In [6]:
import time
from multiprocessing import Pool
from sklearn.feature_extraction.text import TfidfVectorizer
from sklearn.metrics.pairwise import cosine_similarity

In [7]:
def read_large_file(file_path):
    """파일에서 텍스트를 읽어 리스트로 반환."""
    with open(file_path, 'r', encoding='utf-8') as file:
        return file.readlines()


In [8]:
def calculate_similarity(chunk):
    """주어진 텍스트 조각에 대해 유사도를 계산."""
    indices, texts = chunk
    vectorizer = TfidfVectorizer().fit_transform(texts)
    similarity_matrix = cosine_similarity(vectorizer)
    results = []
    for i in range(len(texts)):
        for j in range(i + 1, len(texts)):
            if similarity_matrix[i, j] > 0.8:  # 유사도가 0.8 이상인 경우
                results.append((indices[i], indices[j], similarity_matrix[i, j]))
    return results

In [9]:
def process_in_chunks(file_path, chunk_size):
    """파일을 청크 단위로 분할."""
    texts = read_large_file(file_path)
    num_texts = len(texts)
    chunks = [
        (list(range(i, min(i + chunk_size, num_texts))),
         texts[i:min(i + chunk_size, num_texts)])
        for i in range(0, num_texts, chunk_size)
    ]
    return chunks

In [10]:
def test_chunk_size(file_path, chunk_sizes):
    """다양한 청크 크기에 대해 실행 시간을 측정."""
    results = []
    for chunk_size in chunk_sizes:
        print(f"Testing chunk size: {chunk_size}")
        start_time = time.time()

        # 청크 생성
        chunks = process_in_chunks(file_path, chunk_size)

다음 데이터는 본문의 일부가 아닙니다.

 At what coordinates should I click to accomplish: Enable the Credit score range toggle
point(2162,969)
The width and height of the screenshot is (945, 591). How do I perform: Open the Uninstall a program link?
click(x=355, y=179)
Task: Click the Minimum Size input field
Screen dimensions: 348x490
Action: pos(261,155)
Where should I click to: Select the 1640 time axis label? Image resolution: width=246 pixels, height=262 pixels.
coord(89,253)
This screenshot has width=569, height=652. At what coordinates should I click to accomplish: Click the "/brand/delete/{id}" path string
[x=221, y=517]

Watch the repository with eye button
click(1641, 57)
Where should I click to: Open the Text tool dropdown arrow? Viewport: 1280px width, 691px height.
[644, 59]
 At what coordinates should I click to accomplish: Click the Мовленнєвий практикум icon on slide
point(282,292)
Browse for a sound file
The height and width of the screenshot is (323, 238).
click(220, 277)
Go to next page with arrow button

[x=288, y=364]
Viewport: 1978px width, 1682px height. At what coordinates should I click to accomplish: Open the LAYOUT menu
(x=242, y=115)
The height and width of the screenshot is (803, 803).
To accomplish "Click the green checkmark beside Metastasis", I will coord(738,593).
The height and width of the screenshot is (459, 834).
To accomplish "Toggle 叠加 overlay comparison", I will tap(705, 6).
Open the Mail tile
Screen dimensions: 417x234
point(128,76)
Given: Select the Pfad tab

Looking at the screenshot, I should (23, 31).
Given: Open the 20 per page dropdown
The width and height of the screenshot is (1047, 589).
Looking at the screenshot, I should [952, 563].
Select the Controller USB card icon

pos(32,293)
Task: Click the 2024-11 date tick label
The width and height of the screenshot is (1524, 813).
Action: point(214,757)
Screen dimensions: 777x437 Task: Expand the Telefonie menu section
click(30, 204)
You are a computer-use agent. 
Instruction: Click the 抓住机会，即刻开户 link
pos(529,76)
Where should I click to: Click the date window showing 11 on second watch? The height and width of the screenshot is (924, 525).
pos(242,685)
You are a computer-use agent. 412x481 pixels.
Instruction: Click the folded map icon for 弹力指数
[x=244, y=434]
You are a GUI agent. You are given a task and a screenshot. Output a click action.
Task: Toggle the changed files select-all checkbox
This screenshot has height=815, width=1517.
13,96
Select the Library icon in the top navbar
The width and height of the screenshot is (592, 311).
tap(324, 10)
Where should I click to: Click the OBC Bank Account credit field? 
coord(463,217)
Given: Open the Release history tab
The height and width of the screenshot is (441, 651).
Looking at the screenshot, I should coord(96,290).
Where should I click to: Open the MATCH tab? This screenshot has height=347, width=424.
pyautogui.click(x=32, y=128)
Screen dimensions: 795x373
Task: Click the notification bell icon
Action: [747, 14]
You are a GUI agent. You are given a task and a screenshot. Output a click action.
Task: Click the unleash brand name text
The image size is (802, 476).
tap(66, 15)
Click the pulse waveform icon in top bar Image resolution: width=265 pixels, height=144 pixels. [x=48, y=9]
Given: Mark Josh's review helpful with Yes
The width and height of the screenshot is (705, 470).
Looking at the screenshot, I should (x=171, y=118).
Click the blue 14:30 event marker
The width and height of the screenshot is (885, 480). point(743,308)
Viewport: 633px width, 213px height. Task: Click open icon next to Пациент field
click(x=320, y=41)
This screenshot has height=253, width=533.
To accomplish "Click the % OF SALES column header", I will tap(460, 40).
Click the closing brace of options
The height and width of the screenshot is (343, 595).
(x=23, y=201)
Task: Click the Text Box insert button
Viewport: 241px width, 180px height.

        # 멀티프로세싱을 통한 유사도 계산
        with Pool() as pool:
            pool.map(calculate_similarity, chunks)

        elapsed_time = time.time() - start_time
        print(f"Chunk size {chunk_size}: {elapsed_time:.2f} seconds")
        results.append((chunk_size, elapsed_time))

    return results

In [None]:
def main():
    input_file = 'AI 도입효과2.txt'  # 입력 텍스트 파일 경로
    chunk_sizes = [100, 500, 1000, 2000, 5000, 10000]  # 테스트할 청크 크기 목록

    # 청크 크기별 실행 시간 측정
    results = test_chunk_size(input_file, chunk_sizes)

    # 결과 출력
    print("\nPerformance Results:")
    for chunk_size, elapsed_time in results:
        print(f"Chunk size {chunk_size}: {elapsed_time:.2f} seconds")

    # 결과 시각화
    try:
        import matplotlib.pyplot as plt
        chunk_sizes, times = zip(*results)
        plt.plot(chunk_sizes, times, marker='o')
        plt.xlabel('Chunk Size')
        plt.ylabel('Execution Time (seconds)')
        plt.title('Chunk Size vs Execution Time')
        plt.grid()
        plt.show()
    except ImportError:
        print("Matplotlib is not installed. Skipping visualization.")

if __name__ == "__main__":
    main()

Testing chunk size: 100